**PAGE EXTRACT:**
********

Len Bond

Personal information
- Full name: Leonard Allan Bond
- Date of birth: 12 February 1954 (age 72)
- Place of birth: Barrington, Somerset, England
- Position: Goalkeeper

Youth career
- 1969–1971: Bristol City

Senior career*
- Years: Team / Apps / (Gls)
- 1971–1976: Bristol City / 30 / (0)
- 1974–1975: → Exeter (loan) / 30 / (0)
- 1975: → Torquay United (loan) / 3 / (0)
- 1975–1976: → Scunthorpe United (loan) / 8 / (0)
- 1976: → Colchester United (loan) / 3 / (0)
- 1976: → St. Louis Stars / 15 / (0)
- 1977–1980: Brentford / 122 / (0)
- 1980–1984: Exeter / 138 / (0)
- Yeovil Town
- 198?–1987: Weymouth
- 1987–1988: Bath City / 34 / (0)
- 1988–1991: Yeovil Town
- 1990–1991: → Gloucester City (loan)

= Len Bond =

English footballer

Len Bond (born 2 December 1954) is an English former professional football goalkeeper. He made more than 300 appearances in the Football League, including 168 for Exeter City and 122 for Brentford.

== Career ==
Bond was born in Ilminster, Somerset. He began his career as an apprentice with Bristol City, turning professional in September 1971, although he had made his league debut on the last day of the previous season. He remained at Ashton Gate for a further six years, most of which was spent as deputy to John Shaw or Ray Cashley. In November 1974 he was loaned to Exeter City, playing 30 league games.

The following season, he was loaned three times, to Torquay United in October 1975, to Scunthorpe United in December 1975, and to Colchester United in January 1976, before joining NASL side St. Louis Stars on loan for the 1976 season. Finally, in August 1977, after 30 league games for Bristol City, Bond moved to Brentford, where he was to find regular first-team football, playing 130 games in the next 3 years.

********

**TASK:**
Name every club that the "Career" section of the Len Bond article above says he joined on loan.

**DATASET SECTION:**
********

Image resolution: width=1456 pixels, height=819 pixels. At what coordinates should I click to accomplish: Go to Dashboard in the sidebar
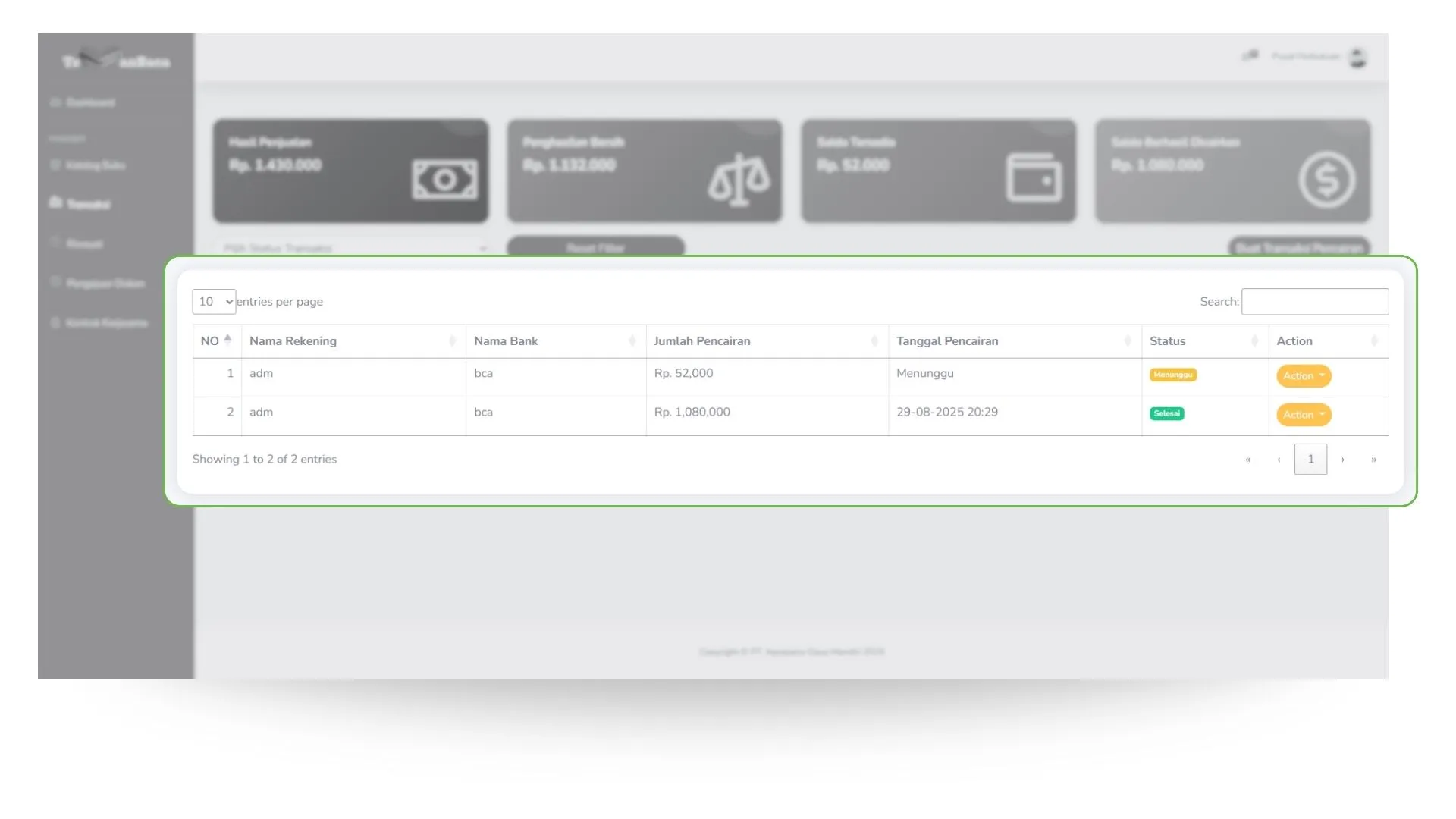pyautogui.click(x=89, y=102)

********

**ANSWER TO THE EXERCISE:**
- Exeter City
- Torquay United
- Scunthorpe United
- Colchester United
- St. Louis Stars